Along with a steady income stream, many dividend stock exchange traded funds have provided a healthy amount of price appreciation, bolstering investor portfolios with an attractive way to capture broad market returns.
For example, the PowerShares High Yield Equity Dividend Achievers Portfolio (NYSEArca: PEY), which has accumulated $436.8 million in assets under management, has increased 9.2% year-to-date.
The High Yield Equity Dividend Achievers Portfolio takes a similar approach as the PowerShares Dividend Achievers Portfolio (NYSEArca: PFM) – both ETFs track a group of stocks with consistent growth in dividends. [A Dividend ETF’s Quiet Ascent]
However, PEY selects the dividend achievers with the highest yields. Consequently, the diverging indexing methodologies produce varying dividend yields as PEY has a trailing 12-month yield of 3.28%, whereas PFM has a 1.77% yield. Moreover, PEY issues a monthly dividend that is paid out around mid-month.

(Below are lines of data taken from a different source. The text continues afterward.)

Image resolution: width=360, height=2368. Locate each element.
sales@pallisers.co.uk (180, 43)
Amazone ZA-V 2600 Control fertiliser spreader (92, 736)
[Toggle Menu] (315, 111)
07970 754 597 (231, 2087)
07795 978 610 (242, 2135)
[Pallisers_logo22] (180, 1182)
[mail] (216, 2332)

Stocks with steady dividend yields reassure investors of a company’s strong financial health. Additionally, dividend-payin stocks typically outperform those that do not pay over the long haul, with less volatility, due to the compounding effect of dividends on the investment’s overall return. Over the past 40 years, companies that boost payouts have proven to be less volatile than their counterparts that cut, suspended or did not initiate or raise dividends. [Fight Inflation With Dividend ETFs]
PEY shows a 5-year Sharpe ratio, a measure of risk-adjusted performance, of 1.44, compared to the S&P 500 index’s 1.25, according to Morningstar data. A larger Sharpe ratio corresponds with a better risk-adjusted return.